Este sábado se realizará uno de los conciertos más importantes de la temporada clásica de Córdoba, con la presentación de la Orquesta Filarmónica Checa del Norte Teplice, que se presentará bajo la batuta del maestro uruguayo Roberto Montenegro, con el checo Martín Kasik, como solista al piano.
El concierto será en el Teatro del Libertador, el sábado a las 21 y las entradas tienen los siguientes precios: Platea 600, cazuela 400, tertulia 300 y paraíso 200 pesos, a la venta en las boleterías del teatro, en avenida Vélez Sársfield 365.
El repertorio incluye piezas de Brahms, a 120 años de su fallecimiento.
Dialogamos con el director Montenegro, uruguayo que recorre el Mundo y que por estos días se encuentran en San Juan, para abrir la temporada del Teatro del Bicentenario y luego poner proa hacia Córdoba.
A su hotel en San Juan, lo llamamos. Marcamos 0264 y comenzamos la charla.
–Lo estoy llamando a San Juan, justamente para decirle ¡qué manera de andar por el Mundo!
–Sí.
–¿Se lo imagina, uno, al iniciar la carrera?
–Uno siempre tiene un olfato de que se imagina que va a estar viajando. Hace muchos años que estoy viviendo prácticamente con una valija en la habitación y viajando continuamente. Y se da el caso que es la primera vez que voy a ir a Córdoba. Nunca fui a dirigir y voy con una orquesta que es magnífica: la Orquesta Filarmónica Checa del Norte.
–¿Con ellos ya había trabajado?
–Sí, con ellos tengo una estrecha colaboración, hace varios años. La última vez que los dirigí fue en el Festival Martinu, en la República Checa, en la ciudad del propio Martinu que se llama Policka. Y ahora se da el caso de hacer esta gira que es muy trascendente, muy importante tanto para mi, como para el pianista.
–¿Su formación comenzó en Uruguay?
–Mi formación comenzó en Uruguay, con el maestro Guido Santórsola, estudié composición con él. Y después ya me encaminé a la dirección de orquesta.
–Cuando pasa a ser director ¿uno deja de ser un instrumentista?
–No. Es una culminación. Cuando estaba estudiando piano y estudiaba todas las materias teóricas de la música como armonía, contrapunto, fuga, instrumentación y orquestación, ya iba en camino de crear una sonoridad dentro mío, que me llevaba a la dirección de orquesta.

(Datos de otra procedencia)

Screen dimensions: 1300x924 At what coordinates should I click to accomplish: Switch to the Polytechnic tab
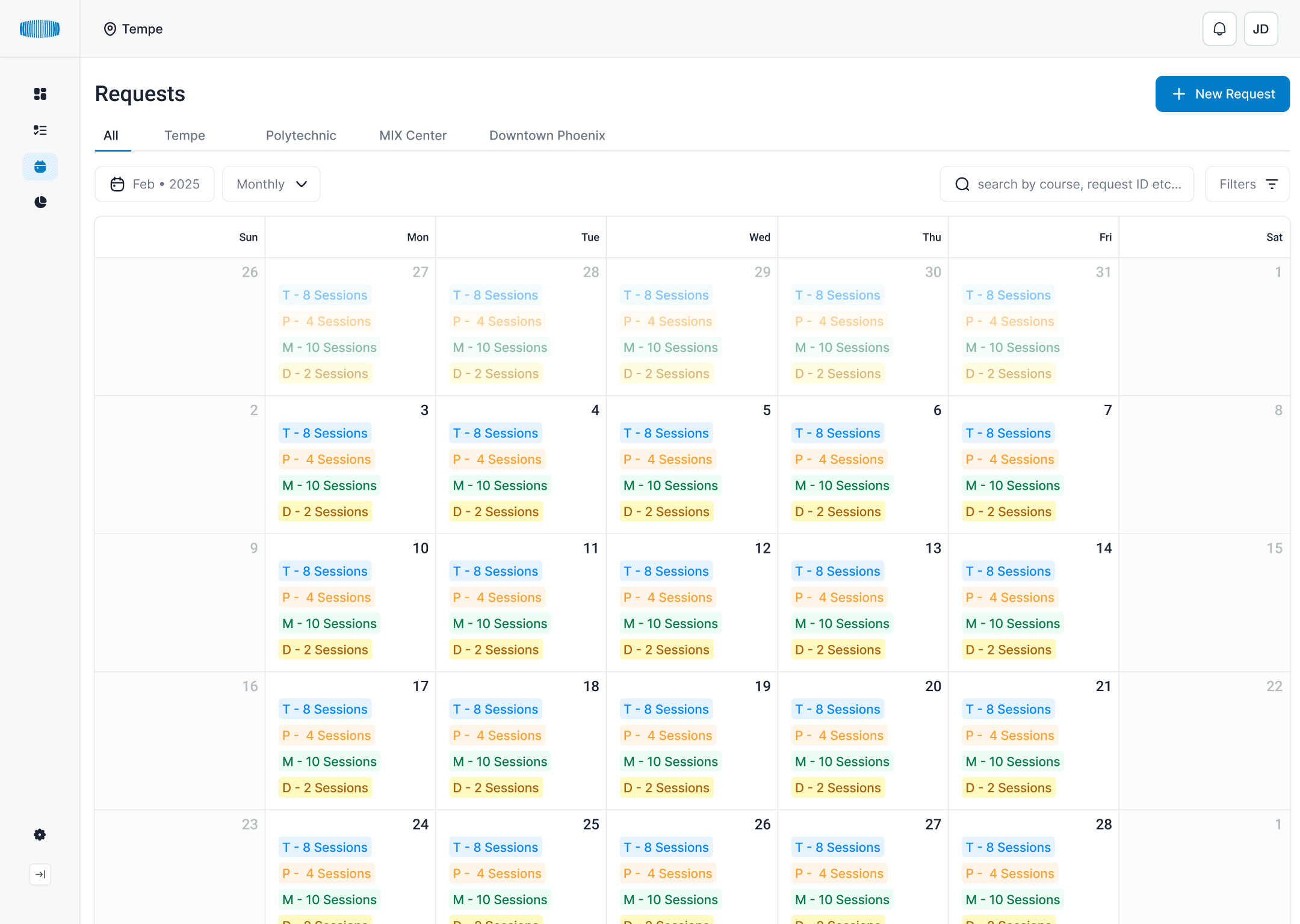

–¿Cuánto hay de talento y cuánto hay de disciplina?
–Creo que de talento hay un 10 por ciento y un 90 por ciento de disciplina, trabajo duro.
–Laburar.
–Sí, sí. Es la única manera, analizar, estudiar.
–Y sobreponerse cuando las cosas no salen bien.
–¡Es que si uno estudia, las cosas tienen que salir bien! Hay que tratar de tener el máximo de conocimientos para dejar la mínima posibilidad de improvisación posible. Lo que está, está.
–Como dicen en broma “estudiando cualquiera aprueba”.
–¡Sí! Hay que estudiar.
–¿Tiene algún período preferido de la historia de la música clásica?
–Es difícil. Me siento muy identificado con el post romanticismo. Finales del Siglo XIX. Ahí podemos poner a Brahms, Mahler, Strauss y ni qué hablar si vamos al impresionismo que es paralelo pero en Francia, donde tenemos a Ravel y Debussy.